WORK REQUIRED:
Nothing but the lines from the one showing "Task: Click the magnifier zoom icon on image" through the final line of the data below belongs in the answer, duplicated exactly and without pictures.

ENTRIES SHOWN:
=-=-=

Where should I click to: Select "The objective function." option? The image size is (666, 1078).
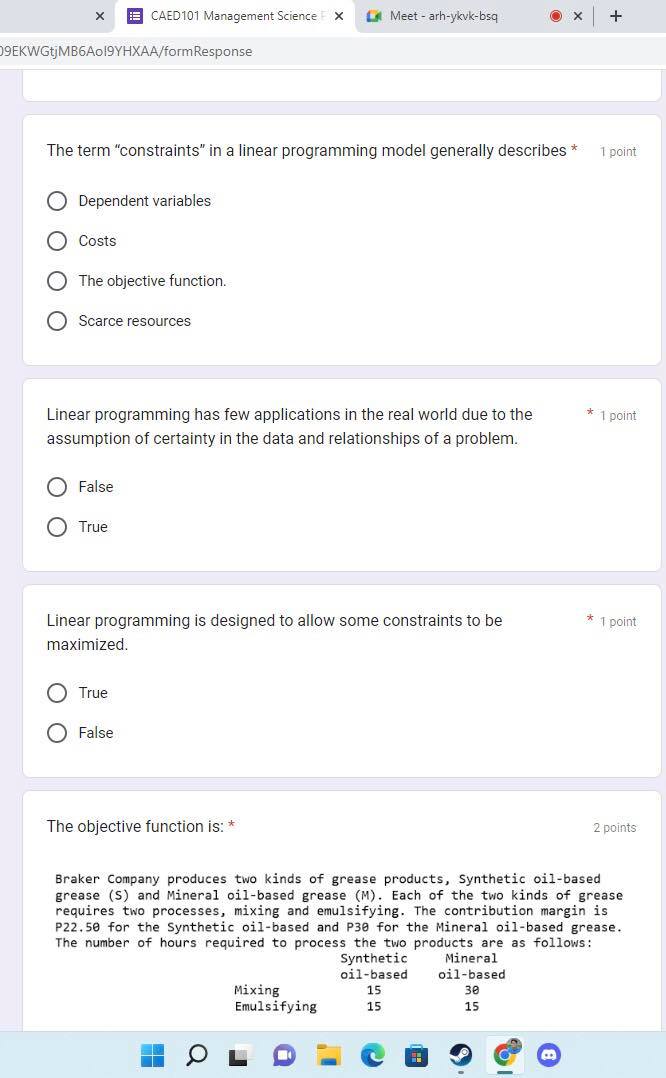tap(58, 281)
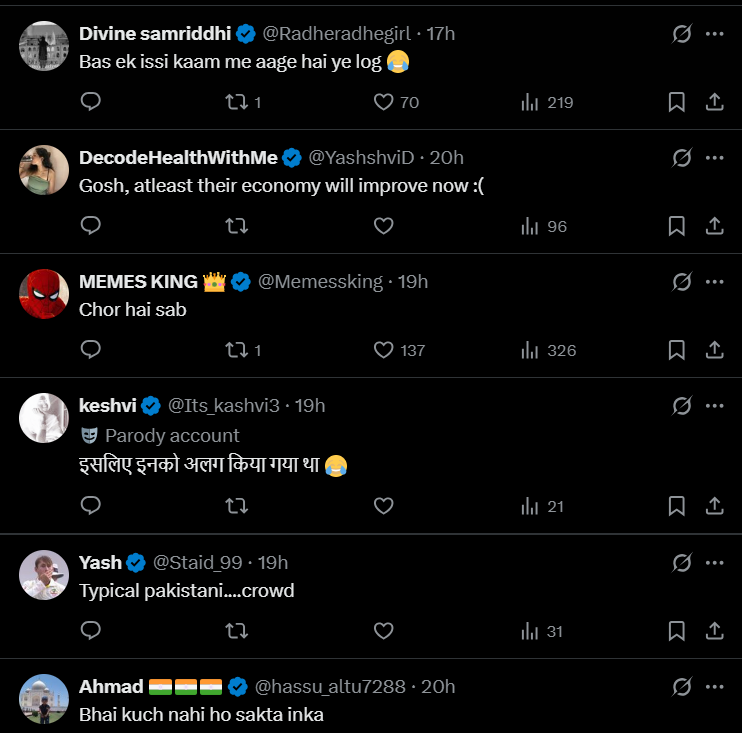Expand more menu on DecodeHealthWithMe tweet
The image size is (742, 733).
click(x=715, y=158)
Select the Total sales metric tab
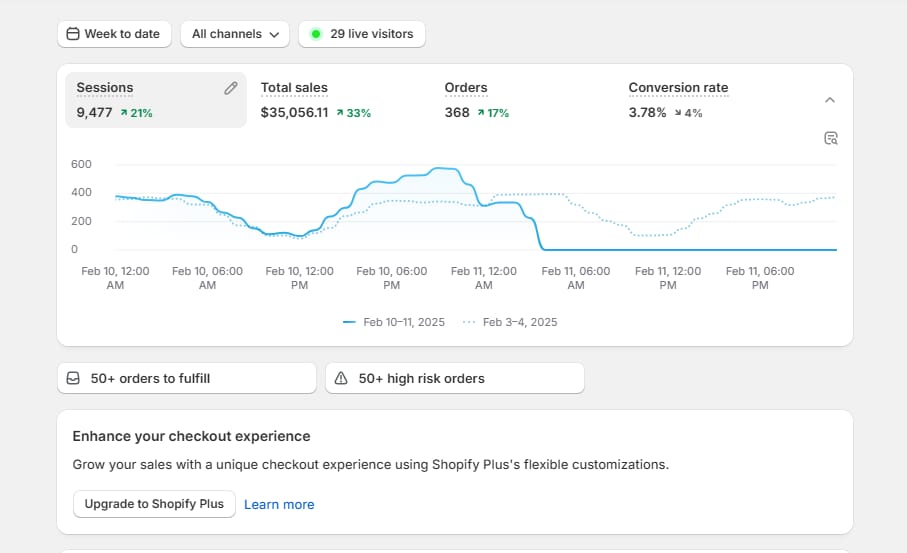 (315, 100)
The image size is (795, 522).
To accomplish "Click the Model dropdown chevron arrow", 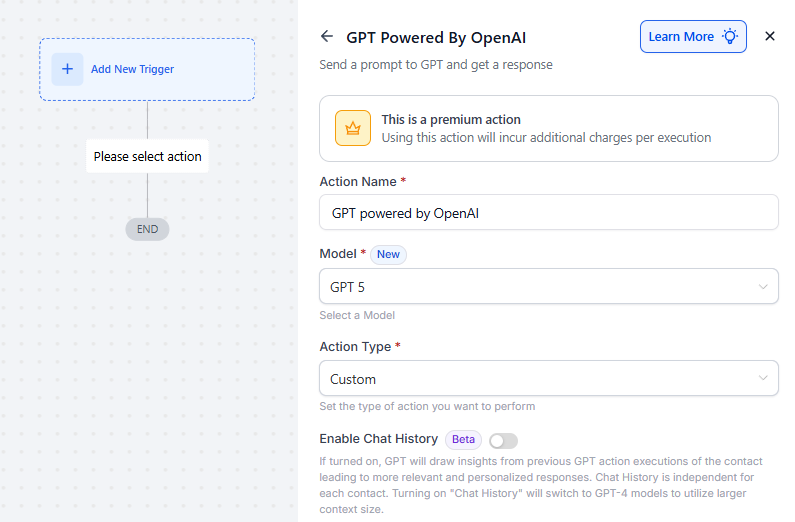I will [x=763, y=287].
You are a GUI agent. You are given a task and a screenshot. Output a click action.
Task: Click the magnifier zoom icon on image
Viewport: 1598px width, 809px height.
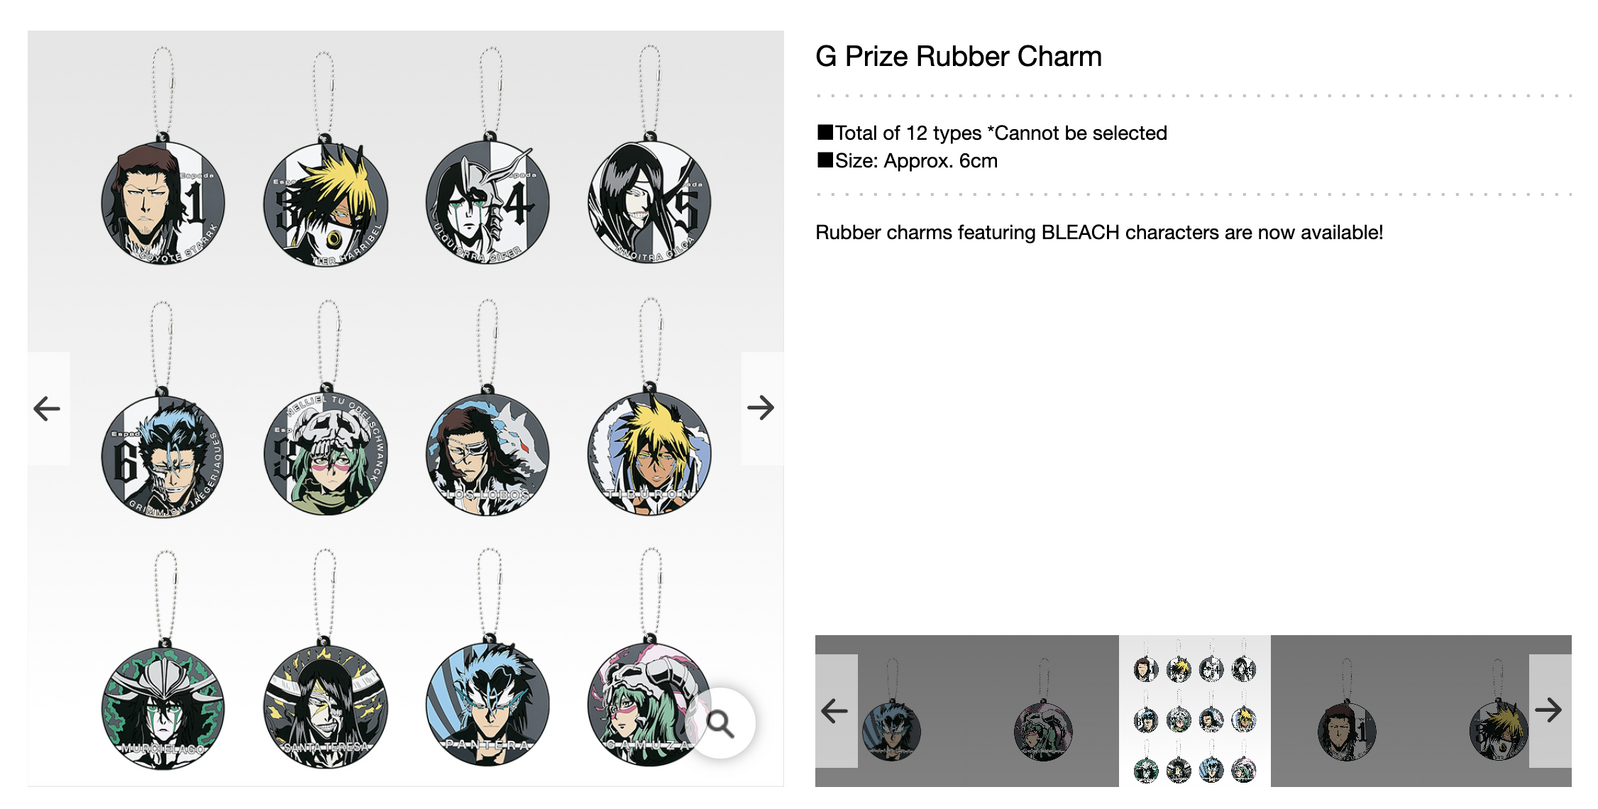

=-=-=

ANSWER:
Task: Click the magnifier zoom icon on image
Viewport: 1598px width, 809px height.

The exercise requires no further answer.